Department of Public Health Sciences, Medical University of South Carolina, Charleston, SC, USA.
School of Pharmacy, Sungkyunkwan University, Suwon, Republic of Korea.
BMC Bioinformatics. 2020 Oct 2;21(1):432. doi: 10.1186/s12859-020-03756-3.
In systems biology, it is of great interest to identify previously unreported associations between genes. Recently, biomedical literature has been considered as a valuable resource for this purpose. While classical clustering algorithms have popularly been used to investigate associations among genes, they are not tuned for the literature mining data and are also based on strong assumptions, which are often violated in this type of data. For example, these approaches often assume homogeneity and independence among observations. However, these assumptions are often violated due to both redundancies in functional descriptions and biological functions shared among genes. Latent block models can be alternatives in this case but they also often show suboptimal performances, especially when signals are weak. In addition, they do not allow to utilize valuable prior biological knowledge, such as those available in existing databases.
In order to address these limitations, here we propose PALMER, a constrained latent block model that allows to identify indirect relationships among genes based on the biomedical literature mining data. By automatically associating relevant Gene Ontology terms, PALMER facilitates biological interpretation of novel findings without laborious downstream analyses. PALMER also allows researchers to utilize prior biological knowledge about known gene-pathway relationships to guide identification of gene-gene associations. We evaluated PALMER with simulation studies and applications to studies of pathway-modulating genes relevant to cancer signaling pathways, while utilizing biological pathway annotations available in the KEGG database as prior knowledge.
We showed that PALMER outperforms traditional latent block models and it provides reliable identification of novel gene-gene associations by utilizing prior biological knowledge, especially when signals are weak in the biomedical literature mining dataset. We believe that PALMER and its relevant user-friendly software will be powerful tools that can be used to improve existing pathway annotations and identify novel pathway-modulating genes.
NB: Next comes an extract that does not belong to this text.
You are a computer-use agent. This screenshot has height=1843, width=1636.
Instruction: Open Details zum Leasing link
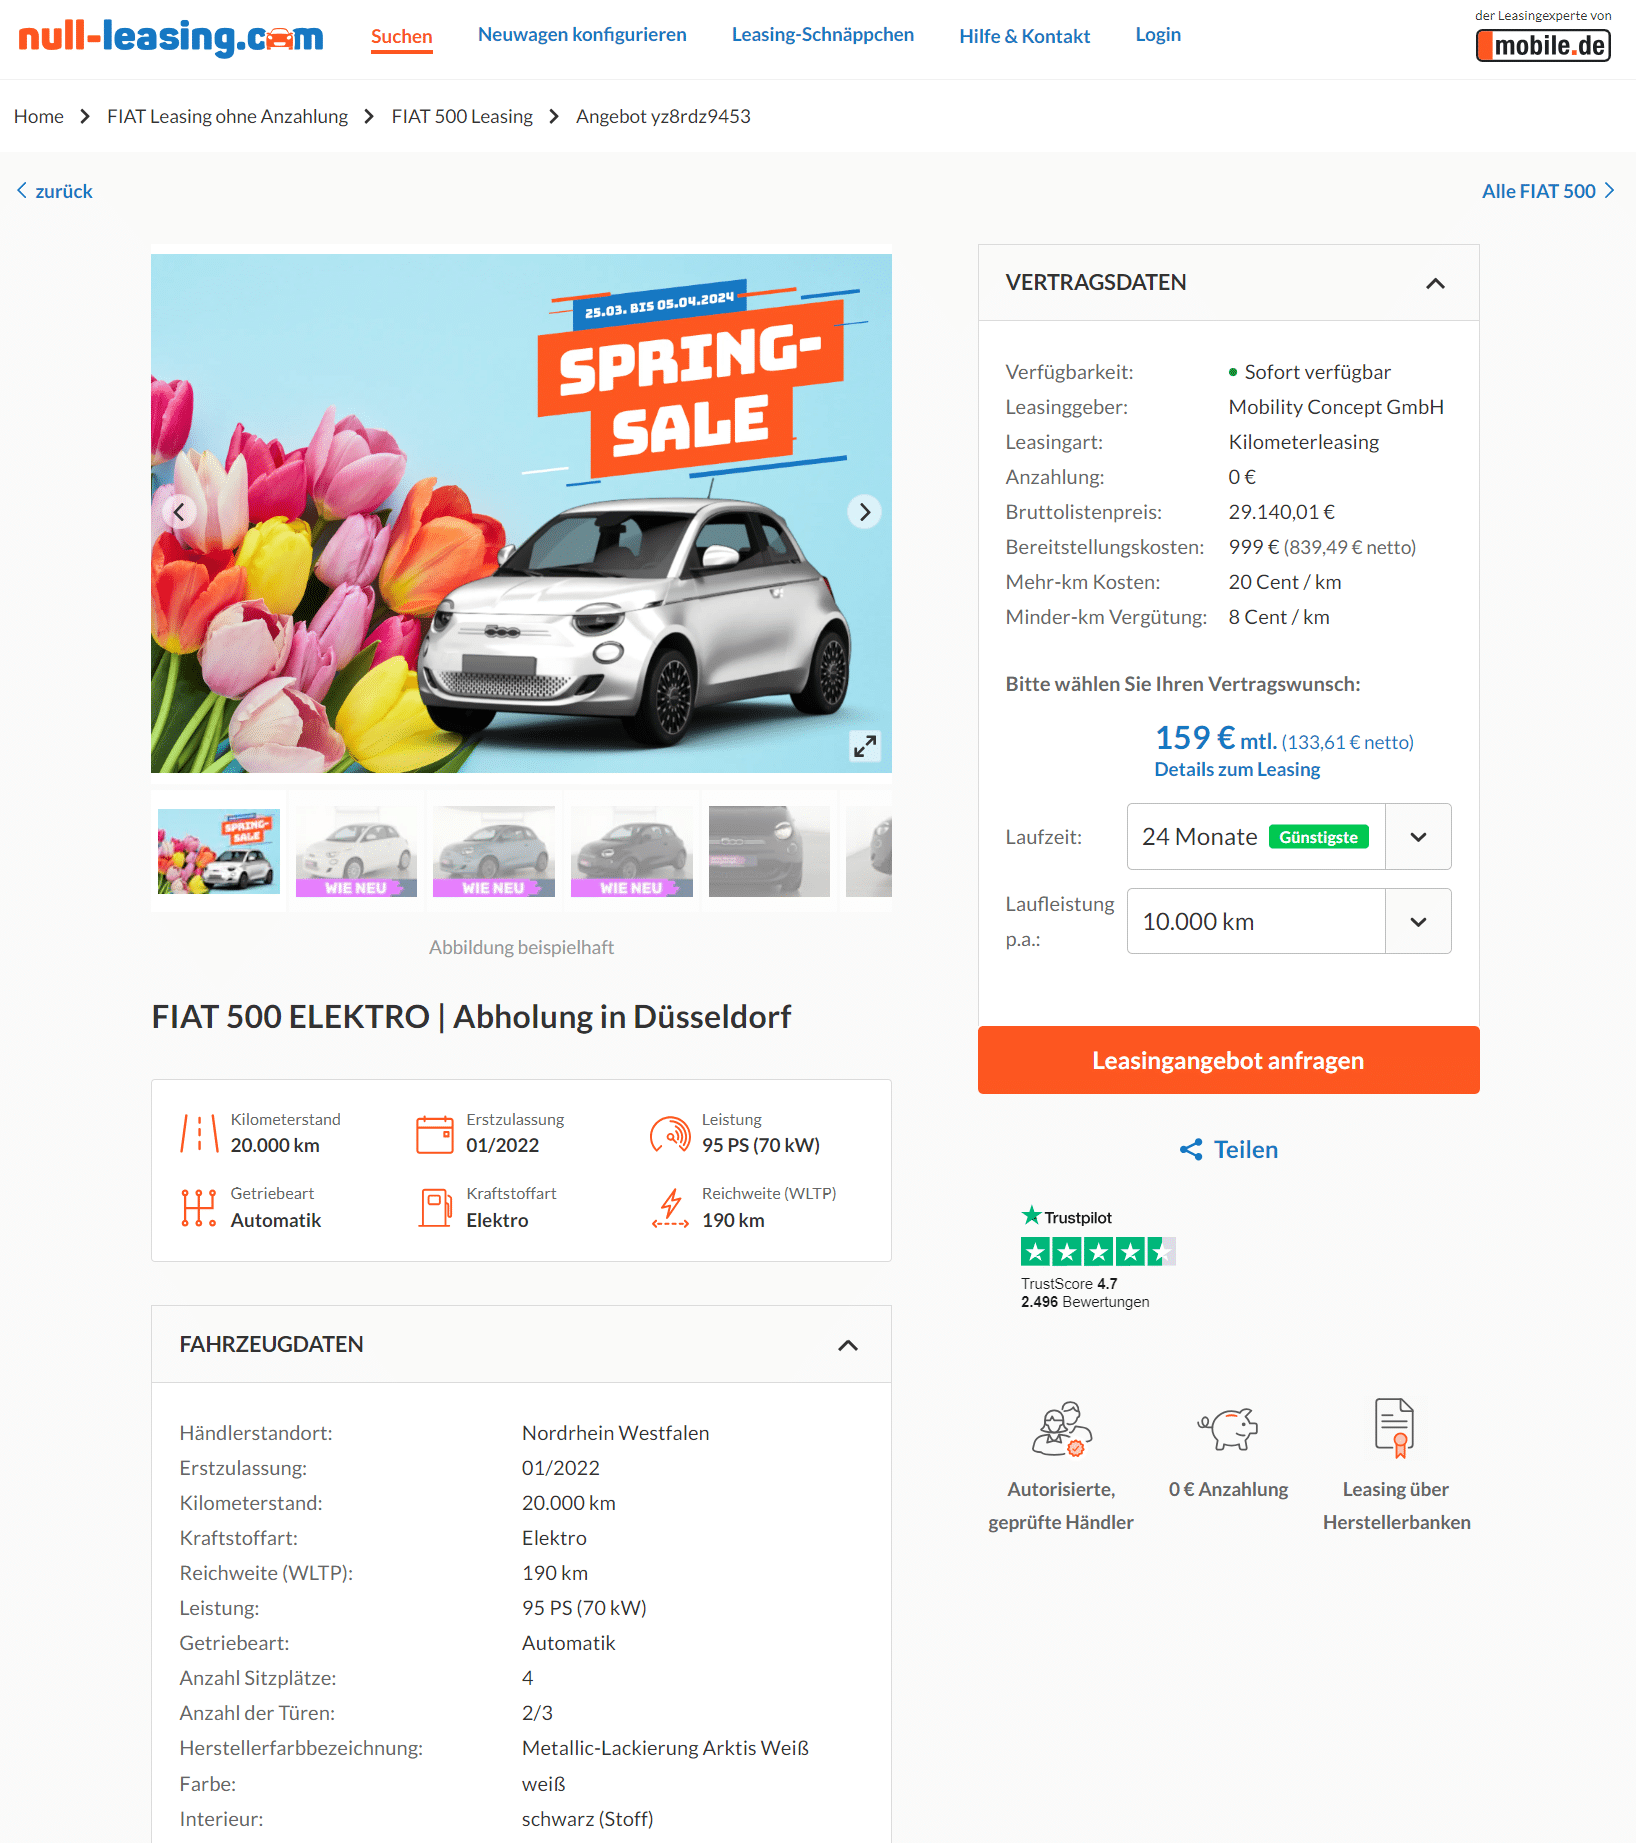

在系统生物学中,识别基因之间以前未报告的关联具有重要意义。最近,生物医学文献已被视为实现这一目标的有价值资源。虽然经典聚类算法已被广泛用于研究基因之间的关联,但它们不针对文献挖掘数据进行调整,并且基于强烈的假设,而这些假设在这种类型的数据中经常被违反。例如,这些方法通常假设观察值之间具有同质性和独立性。然而,由于功能描述和基因之间共享的生物学功能的冗余,这些假设经常被违反。潜在块模型在这种情况下可以作为替代方案,但它们的性能也往往不理想,尤其是在信号较弱时。此外,它们不允许利用现有数据库中提供的有价值的先验生物学知识。
为了解决这些限制,我们在这里提出了 PALMER,这是一种受限的潜在块模型,允许根据生物医学文献挖掘数据识别基因之间的间接关系。通过自动关联相关的基因本体论术语,PALMER 便于在没有繁琐的下游分析的情况下对新发现进行生物学解释。PALMER 还允许研究人员利用已知基因-途径关系的先验生物学知识来指导基因-基因关联的识别。我们使用模拟研究和对与癌症信号通路相关的通路调节基因的研究来评估 PALMER,同时利用 KEGG 数据库中可用的生物学途径注释作为先验知识。
我们表明,PALMER 优于传统的潜在块模型,并且通过利用先验生物学知识,特别是在生物医学文献挖掘数据集信号较弱时,它可以可靠地识别新的基因-基因关联。我们相信 PALMER 及其相关的用户友好型软件将成为强大的工具,可以用于改进现有的途径注释并识别新的途径调节基因。